3.	MSK consumer performs required transformations and executes AppSync mutation with the transformed data
4.	AWS AppSync subscription mapped to the executed mutation broadcasts data to all the connected clients

## Requirements

* [Create an AWS account](https://portal.aws.amazon.com/gp/aws/developer/registration/index.html) if you do not already have one and log in. The IAM user that you use must have sufficient permissions to make necessary AWS service calls and manage AWS resources.
* [Node and NPM](https://nodejs.org/en/download/) installed
* [Amplify CLI](https://docs.amplify.aws/cli/start/install/), only required to generate graphql code

## Configuration Steps
To setup the solution discussed above you will need to provision following resources:
1.	Setup Amazon VPC
2.	Setup IAM Roles for Lambda Functions
3.	Setup Custom KMS Key
4.	Setup Secret Manager Parameter for MSK
5.	Setup Amazon Managed Streaming for Apache Kafka (MSK)
6.	Setup Bastion Host
7.	Configure Topics in MSK Cluster
8.	Setup AppSync API
9.	Setup Secret Manager Parameter for AppSync
10.	Update IAM Role for Lambda Functions
11.	Setup Producer and Consumer Lambdas
12.	Setup React application on AWS S3

We provide a cloud formation template to provision the first 11 steps.

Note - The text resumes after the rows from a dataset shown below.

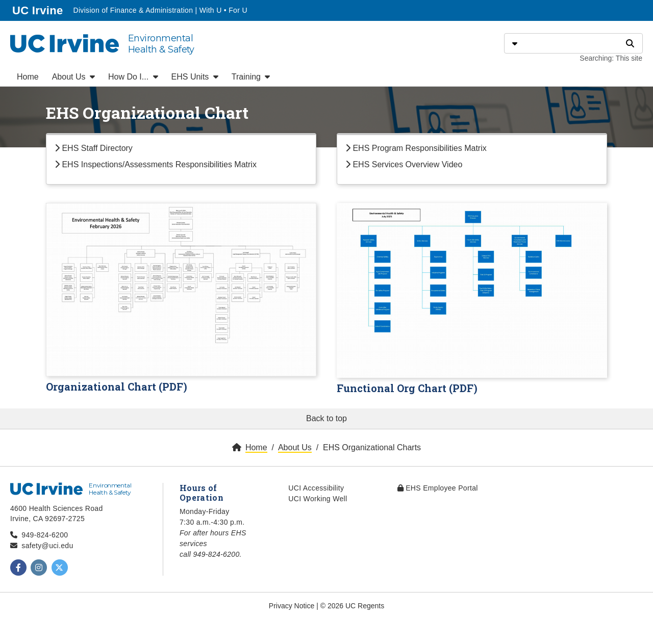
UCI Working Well (317, 499)
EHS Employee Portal (438, 488)
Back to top (326, 418)
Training (251, 76)
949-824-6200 (44, 535)
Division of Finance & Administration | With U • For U (160, 10)
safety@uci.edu (47, 546)
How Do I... (133, 76)
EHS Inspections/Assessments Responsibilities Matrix (156, 164)
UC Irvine (38, 9)
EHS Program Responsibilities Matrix (416, 148)
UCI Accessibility (316, 488)
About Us (73, 76)
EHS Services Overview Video (404, 164)
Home (28, 76)
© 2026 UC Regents (353, 606)
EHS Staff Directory (93, 148)
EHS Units (195, 76)
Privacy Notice (291, 606)
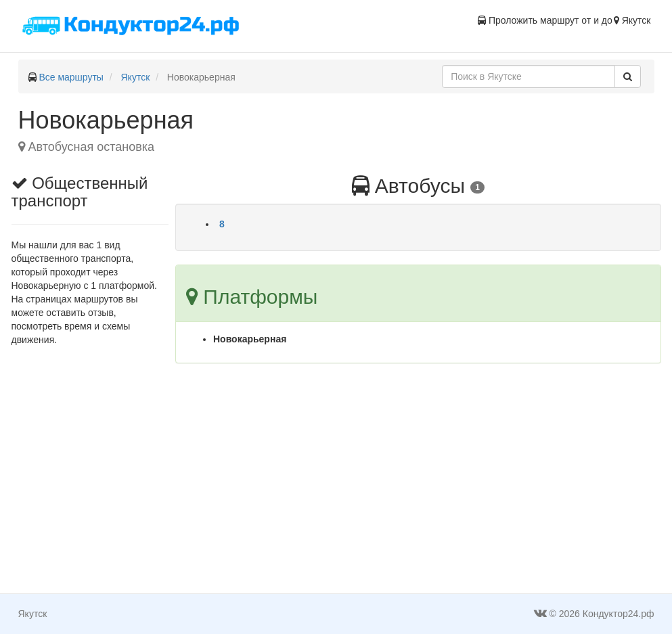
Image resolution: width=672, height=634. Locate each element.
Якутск (135, 77)
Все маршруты (71, 77)
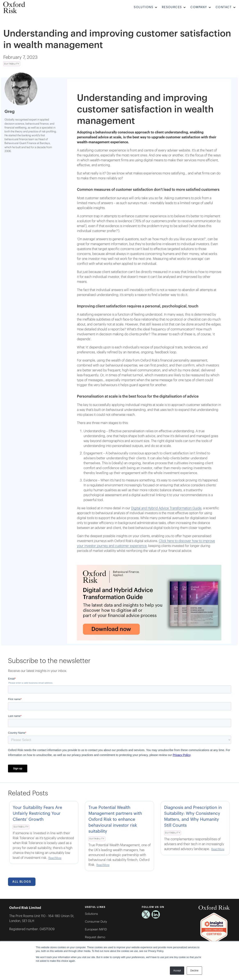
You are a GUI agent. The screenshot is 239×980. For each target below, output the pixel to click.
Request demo (95, 937)
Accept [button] (177, 970)
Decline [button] (194, 970)
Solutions (91, 914)
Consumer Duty (96, 922)
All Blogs (21, 882)
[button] (146, 7)
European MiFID (96, 929)
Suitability (11, 64)
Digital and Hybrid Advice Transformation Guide (166, 508)
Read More (55, 858)
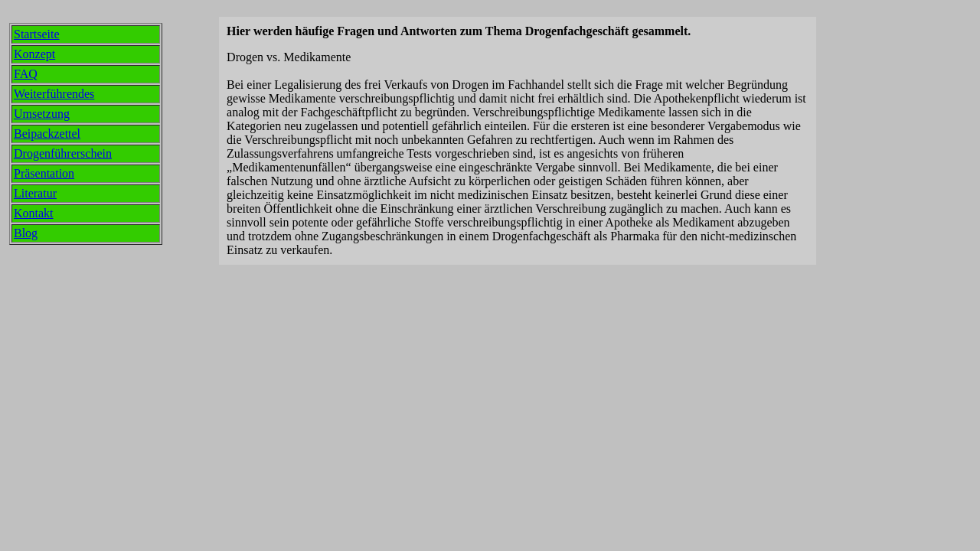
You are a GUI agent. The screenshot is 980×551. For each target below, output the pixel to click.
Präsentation (44, 173)
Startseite (37, 34)
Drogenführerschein (63, 153)
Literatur (35, 193)
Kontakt (34, 213)
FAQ (25, 73)
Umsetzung (41, 113)
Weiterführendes (54, 93)
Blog (25, 233)
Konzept (34, 54)
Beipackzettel (47, 133)
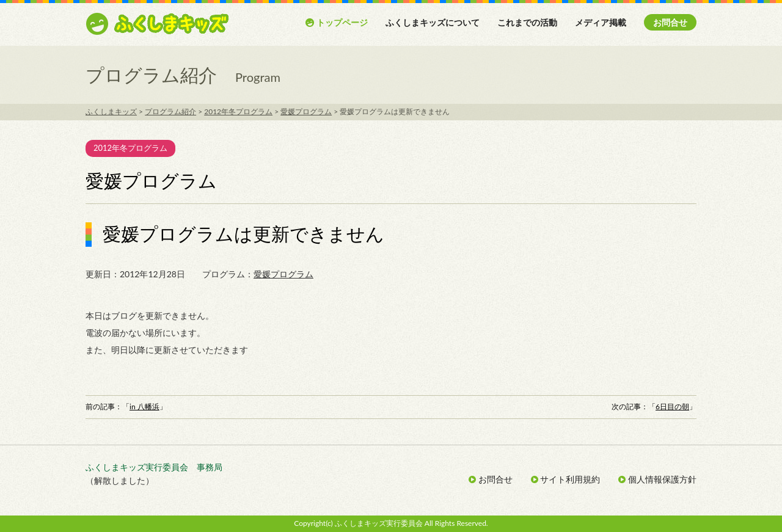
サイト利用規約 (566, 479)
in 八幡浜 (144, 406)
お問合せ (670, 22)
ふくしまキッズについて (433, 22)
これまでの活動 (527, 22)
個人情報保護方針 (657, 479)
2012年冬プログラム (130, 148)
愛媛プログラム (283, 274)
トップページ (336, 22)
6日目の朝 (672, 406)
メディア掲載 (601, 22)
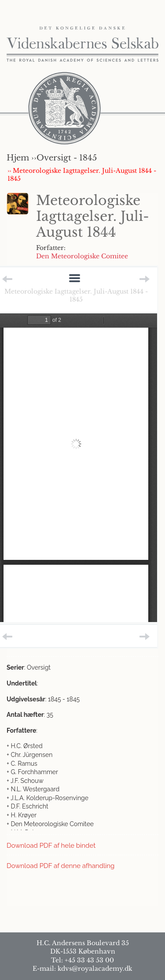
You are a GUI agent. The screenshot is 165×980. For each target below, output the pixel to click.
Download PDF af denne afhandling (60, 866)
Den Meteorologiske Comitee (82, 256)
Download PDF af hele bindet (51, 846)
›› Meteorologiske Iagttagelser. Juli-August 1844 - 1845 (82, 175)
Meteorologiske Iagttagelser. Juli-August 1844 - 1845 (76, 295)
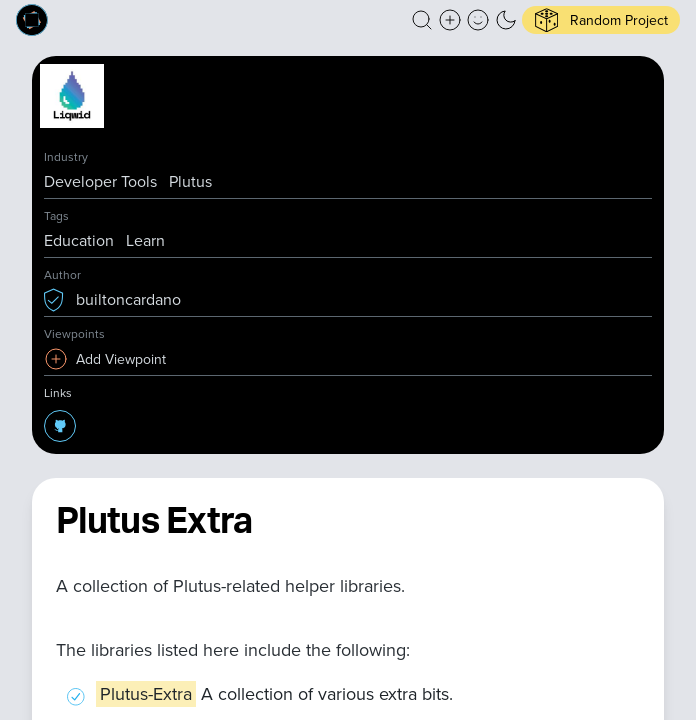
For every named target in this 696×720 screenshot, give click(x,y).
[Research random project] (601, 20)
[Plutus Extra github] (60, 426)
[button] (422, 20)
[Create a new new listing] (450, 20)
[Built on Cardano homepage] (32, 20)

To launch the CloudFormation template:
1.	Use a git client to clone the project GitHub repository to a local directory.
2.	In your AWS console, navigate to CloudFormation.
3.	Click “Create stack” with new resources (standard).
4.	Choose “Template is ready” and “Upload a template file”.
5.	Select “Choose file” and upload the file amazon-msk-appsync-datadistribution.yml in your local project “cloudformation” directory.
6.	Create a stack name (i.e. “NETSOL-Data-Distribution-Solution”)
7.	Review the parameters and click “Next”.
8.	Click the check box "I acknowledge that AWS CloudFormation might create IAM resources with customer names" then click “Submit”.

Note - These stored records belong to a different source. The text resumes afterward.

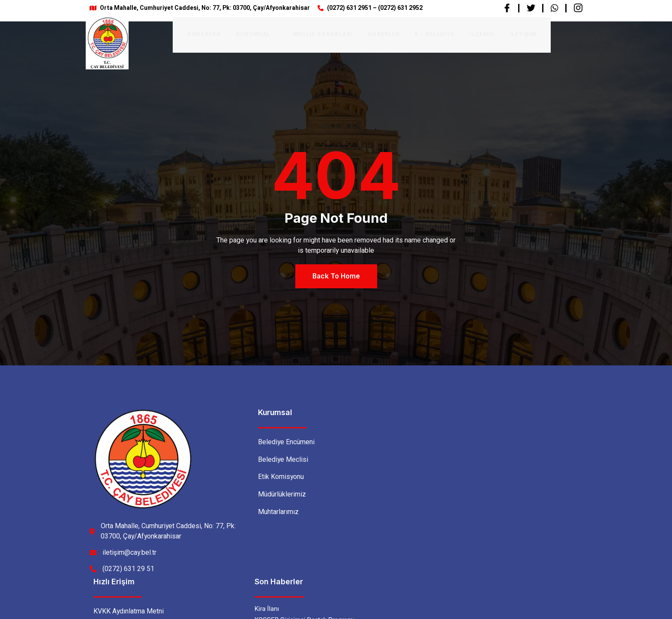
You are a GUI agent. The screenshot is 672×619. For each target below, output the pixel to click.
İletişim (510, 33)
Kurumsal (244, 33)
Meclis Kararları (310, 33)
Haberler (371, 33)
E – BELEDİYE (422, 33)
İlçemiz (469, 33)
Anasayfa (192, 33)
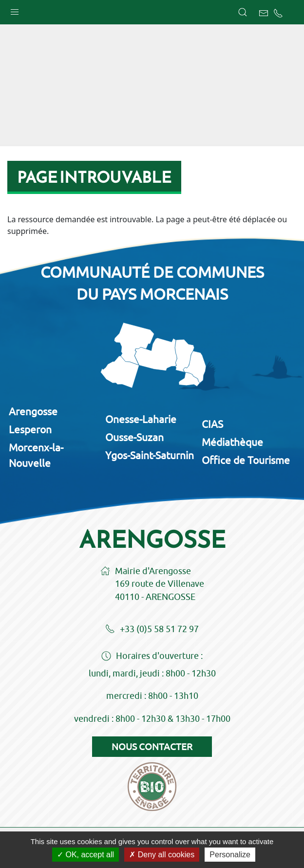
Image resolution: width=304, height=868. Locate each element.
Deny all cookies (162, 854)
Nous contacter (152, 747)
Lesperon (30, 429)
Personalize (230, 854)
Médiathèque (232, 442)
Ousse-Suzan (134, 437)
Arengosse (33, 411)
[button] (15, 10)
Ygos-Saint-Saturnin (150, 455)
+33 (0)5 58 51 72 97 (152, 630)
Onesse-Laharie (141, 419)
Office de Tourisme (246, 460)
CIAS (212, 424)
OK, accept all (85, 854)
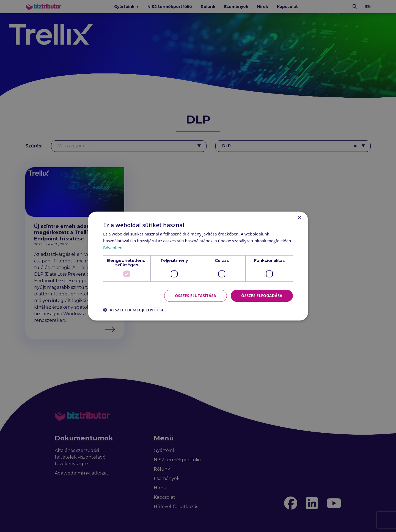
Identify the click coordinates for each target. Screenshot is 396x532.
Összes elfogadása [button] (262, 295)
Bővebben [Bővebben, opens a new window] (113, 248)
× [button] (299, 218)
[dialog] (198, 266)
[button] (134, 310)
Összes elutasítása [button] (194, 295)
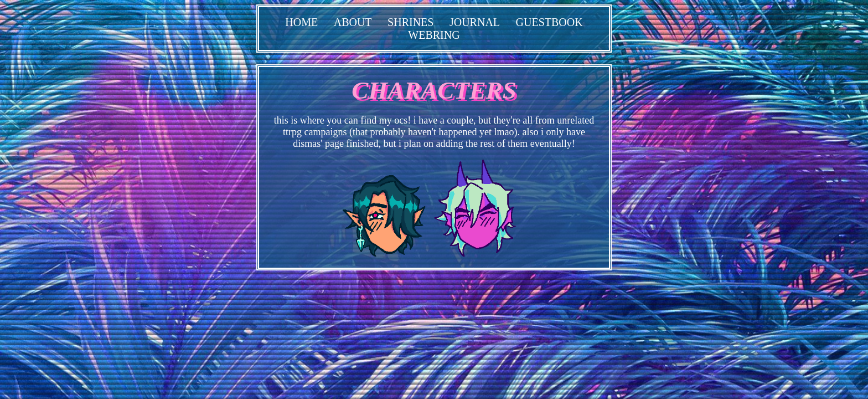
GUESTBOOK (549, 22)
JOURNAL (474, 22)
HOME (301, 22)
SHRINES (410, 22)
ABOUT (353, 22)
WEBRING (433, 35)
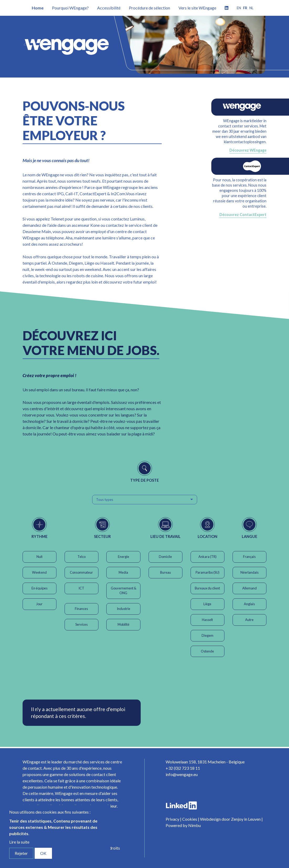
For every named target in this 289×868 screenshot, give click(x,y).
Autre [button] (249, 620)
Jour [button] (39, 604)
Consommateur (81, 572)
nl (251, 8)
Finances (81, 609)
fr (245, 8)
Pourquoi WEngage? (70, 8)
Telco (81, 557)
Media (123, 572)
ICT (81, 588)
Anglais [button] (249, 604)
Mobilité (123, 624)
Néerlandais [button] (249, 572)
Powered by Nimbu (183, 825)
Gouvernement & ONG (123, 590)
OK (43, 853)
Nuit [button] (39, 557)
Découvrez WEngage (248, 150)
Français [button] (249, 557)
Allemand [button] (249, 588)
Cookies (189, 819)
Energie (123, 557)
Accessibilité (109, 8)
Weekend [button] (39, 572)
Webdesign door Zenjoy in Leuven (230, 819)
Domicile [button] (165, 557)
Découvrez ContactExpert (243, 214)
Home (38, 8)
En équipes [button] (39, 588)
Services (81, 624)
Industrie (123, 609)
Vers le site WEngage (197, 8)
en (239, 8)
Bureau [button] (166, 572)
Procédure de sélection (149, 8)
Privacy (172, 819)
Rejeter (21, 853)
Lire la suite (19, 842)
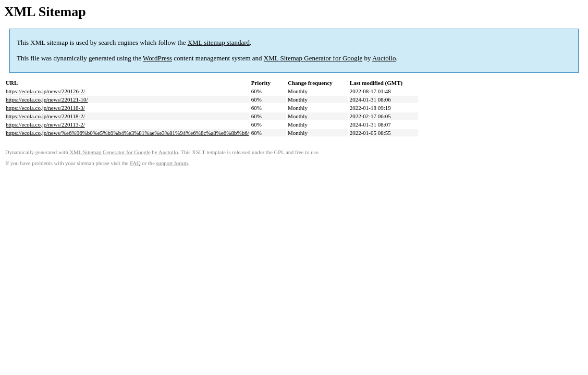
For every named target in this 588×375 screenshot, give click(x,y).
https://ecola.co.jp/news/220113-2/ (45, 124)
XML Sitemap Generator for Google (313, 58)
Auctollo (384, 58)
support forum (172, 163)
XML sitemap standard (218, 42)
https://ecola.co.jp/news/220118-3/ (45, 108)
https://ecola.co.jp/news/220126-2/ (45, 91)
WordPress (157, 58)
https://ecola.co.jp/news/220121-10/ (47, 99)
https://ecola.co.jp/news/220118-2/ (45, 116)
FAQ (135, 163)
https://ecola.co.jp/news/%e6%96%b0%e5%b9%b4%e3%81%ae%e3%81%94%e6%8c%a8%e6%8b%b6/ (127, 133)
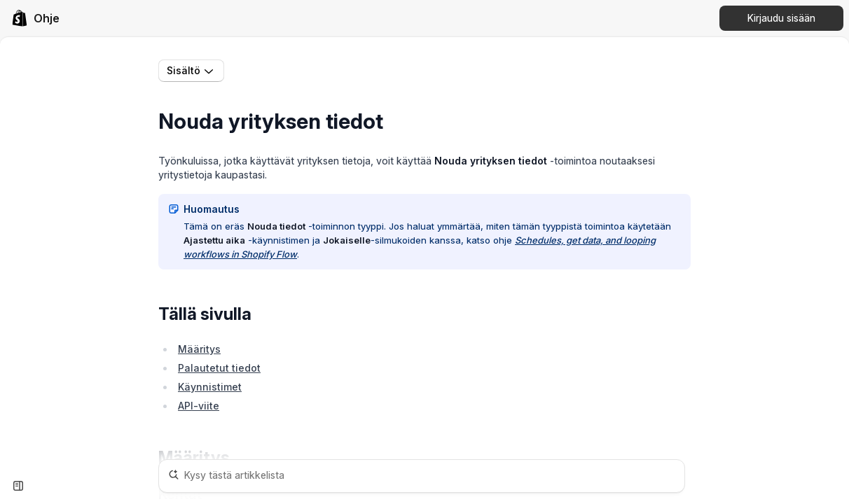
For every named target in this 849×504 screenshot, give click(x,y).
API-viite (198, 405)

## Configure the React.js client

1. Install the project dependencies:

   ```sh
   npm install
   ```
2. Copy Appsync API details (API Id, API key, API url) from the settings section of the deployed API inside aws appsync console

3. Open the file `.env` and update the AppSync API configuration details based on the values copied above.

4. Name of the channels are already defined in `src/constants.js`. Same channel names will be used when sending data from backend source

5. Generate the necessary code to interact with the API using the [Amplify CodeGen](https://docs.amplify.aws/cli/graphql-transformer/codegen/) with the API ID saved previously from the console. There's no need to create an Amplify CLI project. Execute the following command accepting all defaults:

   ```sh
   amplify add codegen --apiId xxxxxxxxxxxxxxxxxxxxxx
   ```
6. Verify that **graphql** folder is created inside **src** folder, containing following files:
   ```
   mutations.js
   queries.js
   subscriptions.js
   ```
7. Execute the application and access at http://localhost:3000:

    ```bash
    npm start
    ```
    
## Security

See [CONTRIBUTING](CONTRIBUTING.md#security-issue-notifications) for more information.

## License

This library is licensed under the MIT-0 License. See the LICENSE file.